Segment Start: Dataset records
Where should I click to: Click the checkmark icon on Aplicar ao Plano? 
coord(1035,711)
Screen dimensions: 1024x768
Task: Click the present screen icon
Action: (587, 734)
Segment End: Dataset records
§ **Exercise directions**
Every record above is to be copied exactly.

§ **Final answer**
Where should I click to: Click the checkmark icon on Aplicar ao Plano? 
coord(1035,711)
Screen dimensions: 1024x768
Task: Click the present screen icon
Action: (587, 734)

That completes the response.